Unconfigured Ad

Collapse
X
 
  • Filter
  • Time
  • Show
Clear All
new posts
  • simpson
    Member
    • Dec 2012
    • 11

    parse xml to tabular format

    Hi, I've done blastx with -m 7 option. The output file is .xml.
    But i'd like to do a data analysis to know the percentage of my unigene set has a blast hit. So i want to cover the .xml to another format.
    Does anyone know any script that can do this?
    Thanks,
    Vivi
  • GenoMax
    Senior Member
    • Feb 2008
    • 7142

    #2
    See this thread on Biostar: http://www.biostars.org/p/7290/

    Stand-alone parser: https://github.com/pjotrp/blastxmlparser
    Last edited by GenoMax; 04-30-2013, 09:35 AM.

    Comment

    • simpson
      Member
      • Dec 2012
      • 11

      #3
      Originally posted by GenoMax View Post
      See this thread on Biostar: http://www.biostars.org/p/7290/

      Stand-alone parser: https://github.com/pjotrp/blastxmlparser
      I had already seen that website. But that seems not work. Do you have more specific script and command that i can use directly?

      Comment

      • maubp
        Peter (Biopython etc)
        • Jul 2009
        • 1544

        #4
        If you specifically want to regenerate the BLAST+ tabular output, try this (standalone) Python script of mine:
        https://bitbucket.org/peterjc/galaxy...ar.py?at=tools *DEAD LINK*
        https://github.com/peterjc/galaxy_bl..._to_tabular.py *NEW LINK*

        This is available with a Galaxy wrapper on the Galaxy Tool Shed as part of the BLAST+ suite:
        Last edited by maubp; 04-17-2014, 03:41 AM. Reason: Updating link; I moved this code from BitBucket to GitHub

        Comment

        • simpson
          Member
          • Dec 2012
          • 11

          #5
          Originally posted by maubp View Post
          If you specifically want to regenerate the BLAST+ tabular output, try this (standalone) Python script of mine:


          This is available with a Galaxy wrapper on the Galaxy Tool Shed as part of the BLAST+ suite:
          http://toolshed.g2.bx.psu.edu/view/d...cbi_blast_plus
          Thanks. another question: how could i execute the python script?
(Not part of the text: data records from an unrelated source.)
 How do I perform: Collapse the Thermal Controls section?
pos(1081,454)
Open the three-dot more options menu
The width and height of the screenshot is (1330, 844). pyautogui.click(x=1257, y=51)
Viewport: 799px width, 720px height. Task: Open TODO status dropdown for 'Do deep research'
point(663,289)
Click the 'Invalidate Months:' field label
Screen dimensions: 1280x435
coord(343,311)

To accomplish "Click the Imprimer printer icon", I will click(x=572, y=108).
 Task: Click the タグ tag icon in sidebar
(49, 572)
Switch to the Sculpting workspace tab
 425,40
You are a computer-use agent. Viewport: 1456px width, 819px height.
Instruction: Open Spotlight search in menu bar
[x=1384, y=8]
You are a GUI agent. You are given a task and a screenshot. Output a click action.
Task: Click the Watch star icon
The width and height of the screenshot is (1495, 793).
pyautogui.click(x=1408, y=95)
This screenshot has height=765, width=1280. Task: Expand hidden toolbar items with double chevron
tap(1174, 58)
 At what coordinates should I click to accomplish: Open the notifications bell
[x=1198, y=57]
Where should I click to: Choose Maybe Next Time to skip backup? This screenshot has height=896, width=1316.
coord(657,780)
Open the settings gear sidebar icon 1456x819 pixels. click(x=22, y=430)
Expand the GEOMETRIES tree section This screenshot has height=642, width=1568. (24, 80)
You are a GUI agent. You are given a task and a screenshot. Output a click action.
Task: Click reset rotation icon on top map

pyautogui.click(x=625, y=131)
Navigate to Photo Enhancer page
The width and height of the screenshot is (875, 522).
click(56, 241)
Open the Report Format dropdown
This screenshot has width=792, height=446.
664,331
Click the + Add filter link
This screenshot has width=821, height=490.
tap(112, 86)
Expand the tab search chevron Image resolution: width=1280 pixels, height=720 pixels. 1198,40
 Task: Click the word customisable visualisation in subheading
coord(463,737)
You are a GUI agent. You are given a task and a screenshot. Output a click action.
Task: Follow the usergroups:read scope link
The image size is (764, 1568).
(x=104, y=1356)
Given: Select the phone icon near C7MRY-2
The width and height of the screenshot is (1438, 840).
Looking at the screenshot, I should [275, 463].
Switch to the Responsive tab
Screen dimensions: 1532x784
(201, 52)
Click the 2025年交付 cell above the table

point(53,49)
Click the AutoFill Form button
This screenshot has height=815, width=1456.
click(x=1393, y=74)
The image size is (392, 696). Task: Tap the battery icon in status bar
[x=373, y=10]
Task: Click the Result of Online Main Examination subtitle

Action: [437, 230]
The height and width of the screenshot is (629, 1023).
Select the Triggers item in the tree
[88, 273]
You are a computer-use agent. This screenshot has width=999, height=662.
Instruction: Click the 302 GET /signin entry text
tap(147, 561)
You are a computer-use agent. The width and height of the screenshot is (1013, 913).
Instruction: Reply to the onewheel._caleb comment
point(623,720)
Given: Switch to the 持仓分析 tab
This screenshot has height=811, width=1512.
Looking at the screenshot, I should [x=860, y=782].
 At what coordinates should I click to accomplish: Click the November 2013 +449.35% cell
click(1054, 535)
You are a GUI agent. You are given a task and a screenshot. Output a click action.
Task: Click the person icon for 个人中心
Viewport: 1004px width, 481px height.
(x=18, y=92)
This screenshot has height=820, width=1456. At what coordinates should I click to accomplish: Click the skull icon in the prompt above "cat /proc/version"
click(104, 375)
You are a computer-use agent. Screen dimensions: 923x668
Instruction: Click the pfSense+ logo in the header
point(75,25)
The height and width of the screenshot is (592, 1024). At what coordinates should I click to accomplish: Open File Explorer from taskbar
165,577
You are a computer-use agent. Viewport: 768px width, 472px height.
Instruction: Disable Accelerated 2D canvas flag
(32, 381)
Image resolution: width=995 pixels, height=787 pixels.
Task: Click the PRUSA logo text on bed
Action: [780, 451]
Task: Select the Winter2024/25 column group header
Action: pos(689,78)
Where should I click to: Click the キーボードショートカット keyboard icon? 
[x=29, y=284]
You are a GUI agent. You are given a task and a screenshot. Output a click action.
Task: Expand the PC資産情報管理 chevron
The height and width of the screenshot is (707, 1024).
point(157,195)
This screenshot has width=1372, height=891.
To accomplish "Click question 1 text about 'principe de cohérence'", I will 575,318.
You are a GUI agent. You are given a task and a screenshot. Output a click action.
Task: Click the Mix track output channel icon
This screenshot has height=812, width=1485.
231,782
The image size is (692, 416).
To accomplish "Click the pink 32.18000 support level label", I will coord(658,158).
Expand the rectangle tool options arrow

Can you give me the command please?

          Comment

          • maubp
            Peter (Biopython etc)
            • Jul 2009
            • 1544

            #6
            Originally posted by simpson View Post
            Thanks. another question: how could i execute the python script? Can you give me the command please?
            Download the 'raw' python script and save it in your folder as blastxml_to_tabular.py then:

            Code:
            $ python blastxml_to_tabular.py
            Expect 3 arguments: input BLAST XML file, output tabular file, out format (std or ext)
            For example, if you want the standard 12 column tab separated variables,

            Code:
            $ python blastxml_to_tabular.py example.xml example.tsv std
            If you want more details, it does an extended 24 column output mode too:

            Code:
            $ python blastxml_to_tabular.py example.xml example.tsv ext
            The command line interface was deliberately minimal as this was intended primarily for use via the Galaxy interface.

            Comment

            • simpson
              Member
              • Dec 2012
              • 11

              #7
              Originally posted by maubp View Post
              Download the 'raw' python script and save it in your folder as blastxml_to_tabular.py then:

              Code:
              $ python blastxml_to_tabular.py
              Expect 3 arguments: input BLAST XML file, output tabular file, out format (std or ext)
              For example, if you want the standard 12 column tab separated variables,

              Code:
              $ python blastxml_to_tabular.py example.xml example.tsv std
              If you want more details, it does an extended 24 column output mode too:

              Code:
              $ python blastxml_to_tabular.py example.xml example.tsv ext
              The command line interface was deliberately minimal as this was intended primarily for use via the Galaxy interface.
              Traceback (most recent call last):
              File "xml.py", line 70, in <module>
              import xml.etree.cElementTree as ElementTree
              File "/scratch/hpc/tianwenl/blastall/xml.py", line 70, in <module>
              import xml.etree.cElementTree as ElementTree
              ImportError: No module named etree.cElementTree
              [tianwenl@submit1 blastall]$ module load python
              [tianwenl@submit1 blastall]$ python xml.py jatropha.unigene20.nr.xml jatropha.tabular.tsv ext
              Traceback (most recent call last):
              File "xml.py", line 70, in <module>
              import xml.etree.cElementTree as ElementTree
              File "/scratch/hpc/tianwenl/blastall/xml.py", line 70, in <module>
              import xml.etree.cElementTree as ElementTree
              ImportError: No module named etree.cElementTree
              [tianwenl@submit1 blastall]$ python xml.py jatropha.unigene20.nr.xml jatropha.tabular.tsv std
              Traceback (most recent call last):
              File "xml.py", line 70, in <module>
              import xml.etree.cElementTree as ElementTree
              File "/scratch/hpc/tianwenl/blastall/xml.py", line 70, in <module>
              import xml.etree.cElementTree as ElementTree
              ImportError: No module named etree.cElementTree

              Comment

              • maubp
                Peter (Biopython etc)
                • Jul 2009
                • 1544

                #8
                What version of python do you have?

                Comment

                • simpson
                  Member
                  • Dec 2012
                  • 11

                  #9
                  Originally posted by maubp View Post
                  What version of python do you have?
                  it is biopython 1.59

                  Comment

                  • maubp
                    Peter (Biopython etc)
                    • Jul 2009
                    • 1544

                    #10
                    This script doesn't use Biopython - I meant which version of Python do you have? e.g. python 2.5?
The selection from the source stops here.